David Davis, he says, seems to have been attuned to this fact. “His evidence to the select committee was very clear. Boris Johnson was acting as if it was fine, and we could just crash out. Then, of course, we had May’s letter to Tusk, which reinforced that. Davis was different.”
The question, then, is how to move forward. After the Corbyn surge, political commentators have been eager to point out that the old truism that one can only win in Britain from the political centre appears to be, at the very least, severely tested. Yet it is undoubtedly the case that there remains a significant portion of the Labour party who remain sceptical of its leader. Equally, there are conservative voters who are neither fans of a hard Brexit nor, importantly, fans of certain points in the disastrous Conservative manifesto.
"Austerity isn’t a class-based thing"
What about, I begin to ask, those people who feel they occupy that centre ground: the swing voters wedded neither to Corbynism nor Brexit-Mayism—“as most of our people will still be,” Johnson chips in. “The test of Corbyn, and what he represents, is whether they can reach out to those people.”
It depends, he says, “on whether Momentum becomes a version of Militant, and starts to judge MPs on whether they’re fully-fledged Corbynistas; whether there’s going to be a round of deselections; whether the doctrinaire left tries to take over the party, or whether they try to ensure that Labour continues as a broad church.”
“Momentum, by now, should have disbanded. Jeremy Corbyn by now is very safe,” he says. “I don’t see the point of a separate organisation which is just a fan club for the leader.”
But there is a sense that this is far from the biggest problem, and Johnson becomes more strident as he shifts to talk about the burden on compassionate conservatives. “We have to move towards tackling inequality, and particularly health inequality,” he says. “Theresa May, in her first speech as Prime Minister, stood on the steps of Downing Street, and said it is an ‘obscenity’ that if you’re poor, you die nine years earlier. That made lots of us think: that’s a real commitment here, to tackling health inequality.”
This is as much an existential question as a practical one—although Johnson stresses that we will not tackle inequality without taking on “the boring business of government.” “The issue for me is that society always believed in this post-war consensus; this brave new world after the war.

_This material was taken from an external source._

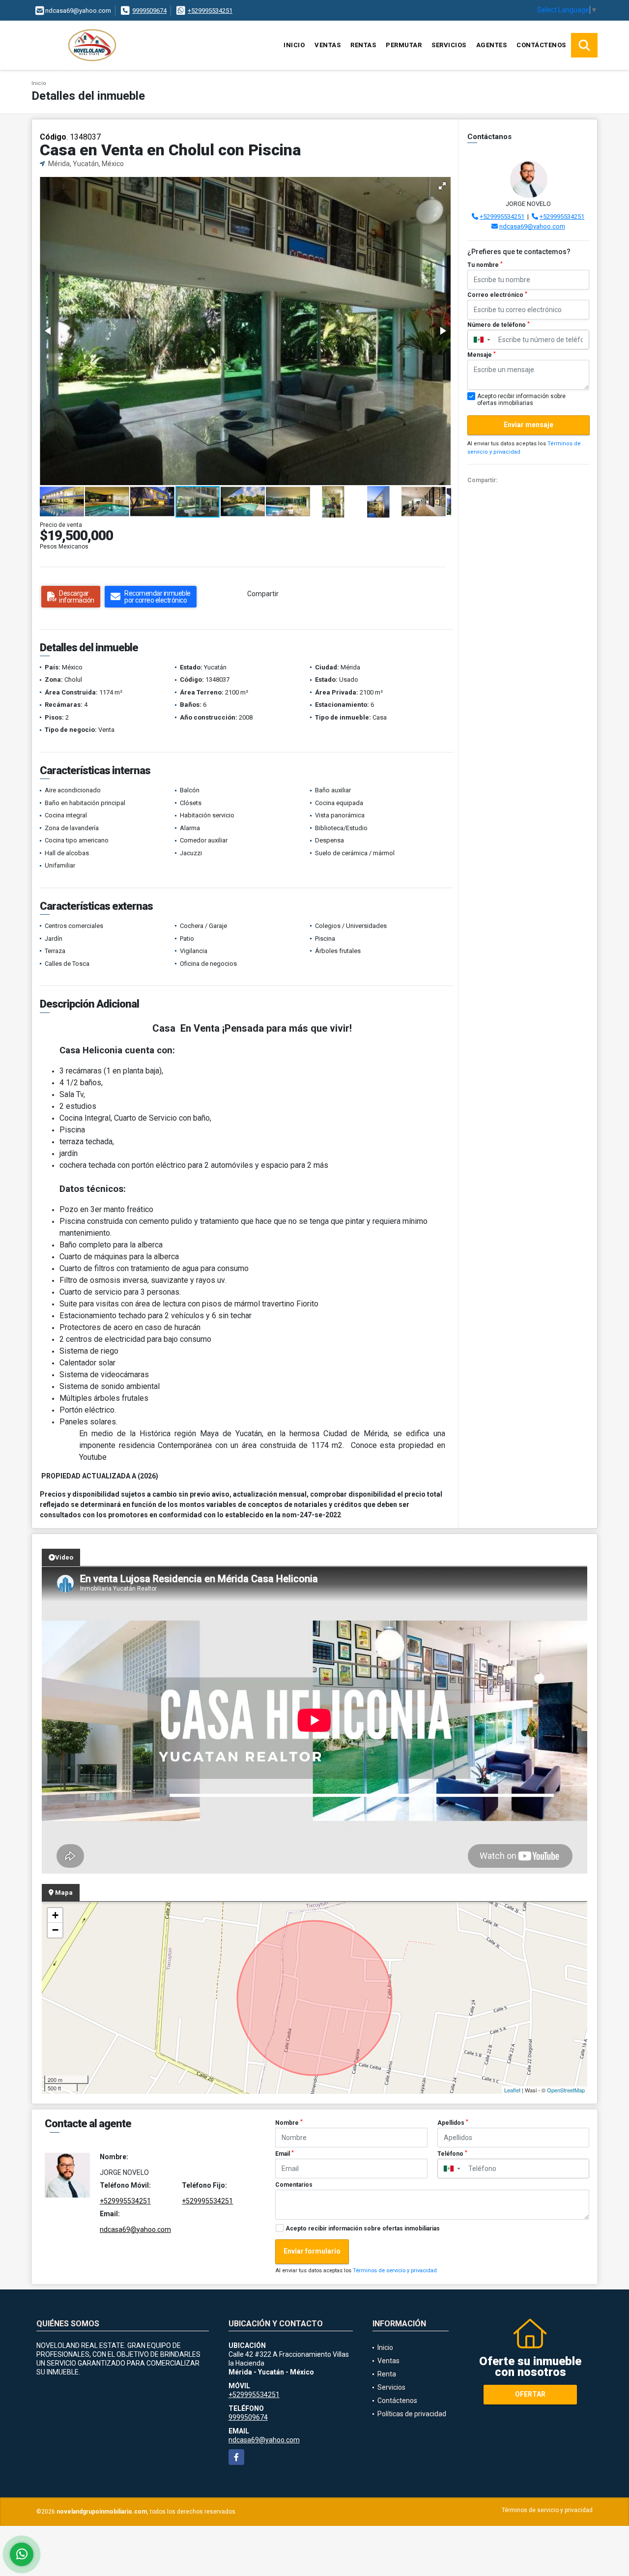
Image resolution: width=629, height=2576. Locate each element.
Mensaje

The feeling was that the economy was a tool of society. Now people feel society is a tool of the economy.
“Austerity isn’t a class-based thing. Of course, there’s inequality between the top and the bottom, but in the middle, there’s a whole load of people who have been affected in all sorts of ways.”
Texts are beginning to arrive on Johnson's phone, confirming details of the speech he is about to give on the impact of Tory austerity—one which will take in his own story, from growing up in poverty in North Kensington to entering the heart of government. He cannot believe, he tells me, how many people seemed to accept the cuts introduced by Cameron. He shakes his head.
“When it’s gone on for seven years, it’s not acceptable.”